Jan Gossaert (Jean Gossart), 'The Adoration of the Kings'
NG2790 is signed by Gossart in two places. In the seventeenth and eighteenth centuries, those who did not notice the signatures associated the picture with Dürer. In 1682 Claude du Molinet thought that it was 'in the style of Dürer'; in the inventory of the collection of Charles of Lorraine, taken after his death in 1780, it was attributed to Dürer.52 Subsequent authorities have noticed Gossart's signatures and all except Ainsworth (see below) have concluded that the painting is by Gossart. Those who have examined it closely have agreed that it is very consistent in style and technique and have been unable to discern any significant interventions by assistants.
The theory of a ‘prestige collaboration’ between Gossart and Gerard David
In 2010, Ainsworth suggested that the London 'Adoration' was the product of a 'prestige collaboration' between David and Gossart. She argued that the Virgin and Child, though underdrawn and perhaps laid in by Gossart, were in fact by Gerard David.53 She felt that the 'oval-faced Virgin with typically downcast eyes and prominent dimpled chin; the widely spaced placement of her legs, like two columns, supporting the erect Christ Child on her lap; the neatly arranged, cascading draperies, spilling out onto the floor in tightly composed, angular folds – these are all characteristic of David's paintings of the Virgin and Child.'54 The same description could be applied to the Virgin of the Monforte altarpiece by Hugo van der Goes – though there the Child is not sitting up 'erect' – as well as to other compositions by Gossart's predecessors; and Gossart based the composition of NG2790 on the Monforte altarpiece (fig.37).
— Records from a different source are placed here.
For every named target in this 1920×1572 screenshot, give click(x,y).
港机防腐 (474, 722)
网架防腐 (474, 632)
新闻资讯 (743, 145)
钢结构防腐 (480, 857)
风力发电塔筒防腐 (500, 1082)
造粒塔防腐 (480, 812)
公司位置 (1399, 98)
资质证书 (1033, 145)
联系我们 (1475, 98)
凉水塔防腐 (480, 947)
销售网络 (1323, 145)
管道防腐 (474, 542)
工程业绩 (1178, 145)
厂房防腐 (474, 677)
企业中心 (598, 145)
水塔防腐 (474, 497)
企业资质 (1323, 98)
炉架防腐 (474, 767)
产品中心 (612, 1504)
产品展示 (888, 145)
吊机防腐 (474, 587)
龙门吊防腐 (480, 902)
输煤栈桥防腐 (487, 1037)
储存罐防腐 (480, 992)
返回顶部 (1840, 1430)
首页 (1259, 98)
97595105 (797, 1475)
Ainsworth, however, implied that Gossart was taking ideas from David's 'Adoration of the Kings', also in the National Gallery (NG1079, fig.38); whereas the present writer believes that David's 'Adoration', very different in composition from other paintings of the same subject that are assigned to David (fig.39), is in fact a response by David to the novelty of Gossart's reinterpretation of Hugo's creation.55
Ainsworth observed that 'the Virgin and Child types in Gossart's “Adoration” are distinctly different from those in the Prague “Saint Luke Drawing the Virgin” of about 1515'.56 The Prague picture is signed, on Saint Luke's belt, GOSSAR…. It is true that the types are different; but it is less evident that the heads differ 'stylistically as well as in terms of painting technique'.57 In fact, reproductions of details from the two pictures show very remarkable similarities in style and technique (figs.40, 41).58
In the Prague picture, Gossart is aiming at historical accuracy by portraying the Virgin as a beauty of Roman antiquity: which is in keeping with the palace in which she sits, built in a classical style and decorated with sculpture representing antique as well as biblical subjects. The Virgin is in type a sister of Gossart's Amphitrite in his 'Neptune and Amphitrite' of 1516, his Deianira in his 'Hercules and Deianira' of 1517, his Venus in his 'Venus and Cupid' of 1521, his undated 'Venus' (Rovigo) and his 'Danaë' of 1527.59 The Virgin in the London 'Adoration', on the other hand, is Gossart's variation on the ideally-beautiful Virgin of van der Goes's Monforte altarpiece; and Gossart continues to develop this ideal of beauty in his half-length compositions of the 'Virgin and Child' such as those in a private collection (at present on loan to the National Gallery; L650), in Berlin, in the Prado and in Cleveland.60 Gossart of course selects appropriate figure types, just as he chooses different architectural settings. In the London and Prague paintings, he is making very deliberate decisions to envisage the Virgin in very distinctive ways. The resemblances in treatment, however, are many and striking. The hair and mouths correspond closely, as do the high upper eyelids and the slender lower eyelids, emphasised by narrow dark shadows below lit areas representing the linings as well as the surfaces of the lower lids. The noses are broad and long, though they terminate in neat points, and are stressed by wide highlights. There are bright lights on the ends of the noses, on the channels in the upper lips and at the far sides of the lower lips, where deep shadows accent the far corners of the mouths. The reflected lights on the chins and the incipient and slight double chins are very similar indeed.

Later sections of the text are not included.